The CPU is like a craft workshop where a few highly skilled artisans work. These experts know how to execute varied and complex tasks, but their limited number makes them more suited to precise and sequential operations. The GPU, in contrast, resembles an ultra-optimized factory employing thousands of specialized workers. Each of them performs a simple and repetitive task, but their strength lies in their ability to act in parallel, allowing the factory to carry out millions of operations simultaneously.
Similarly, system RAM and VRAM (Video RAM, or GPU memory) are fundamentally different. System RAM is slower and optimized for flexibility and capacity, while VRAM is designed for speed and high-bandwidth data throughput, suitable for feeding the GPU cores without bottleneck. Modern system RAM (for example, DDR4 or DDR5) offers bandwidths of about 25 to 70 GB/s. On the other hand, high-end VRAM like GDDR6X or HBM2e can reach over 700 to 1000 GB/s. That’s more than an order of magnitude faster. This lightning speed is essential for the mathematical workload types used in running large language models.

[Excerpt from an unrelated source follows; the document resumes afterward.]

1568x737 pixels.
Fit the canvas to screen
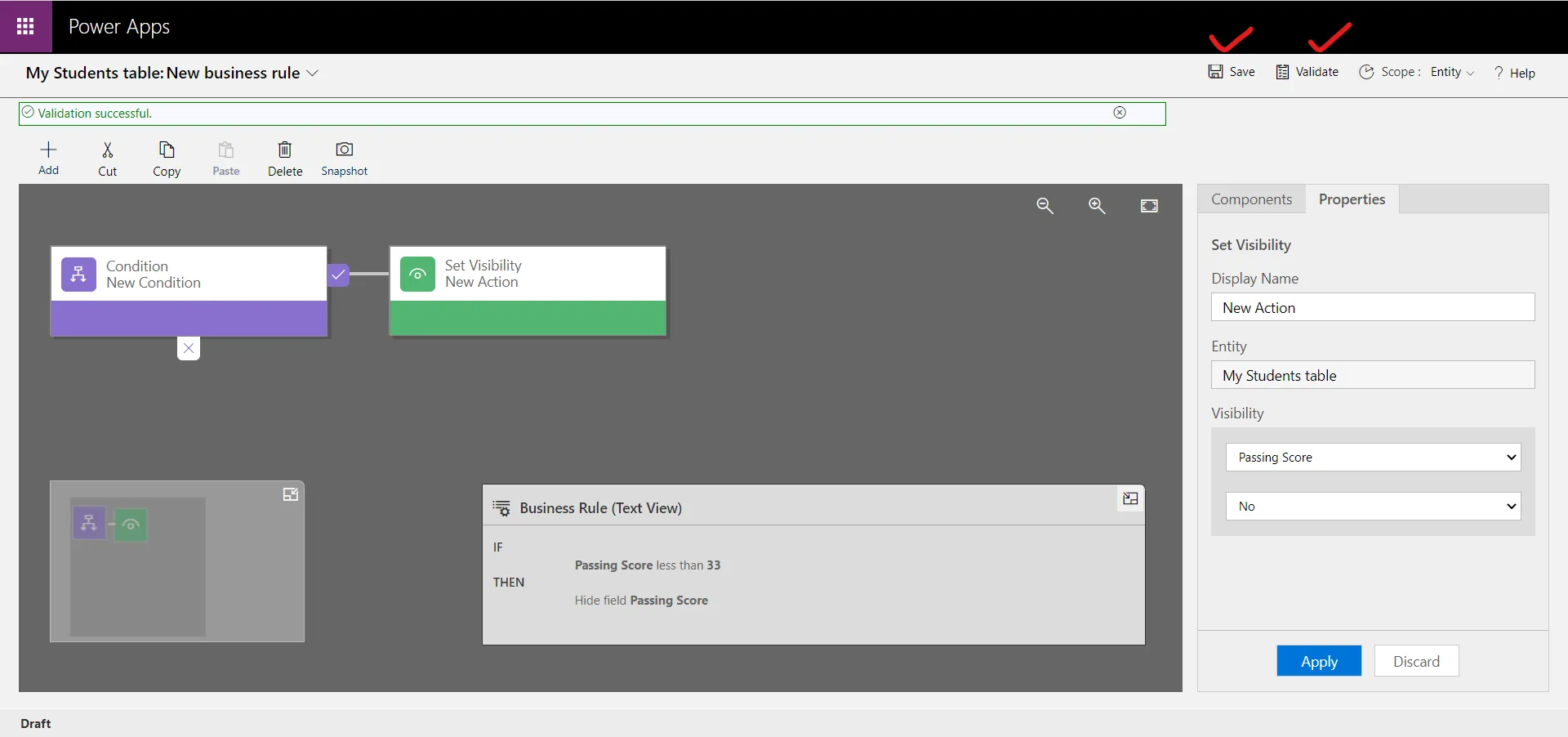click(1149, 206)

This is why a GPU with only 16 GB of VRAM can cost more than a CPU and 128 GB of RAM combined, because it’s not just about capacity; it’s about the speed and structure of computation and data transfer. GPUs are specially designed to perform massive matrix multiplications, the basic mathematical operation in neural networks, at high speed and in parallel.
4.2 – How GPUs Excel at Running LLMs
Running LLMs is essentially enormous running stacks of matrix operations. Each token you enter must pass through layer after layer of arithmetic, involving billions of parameters. These calculations are massively parallelizable, meaning they can be performed simultaneously, and this is where GPUs excel.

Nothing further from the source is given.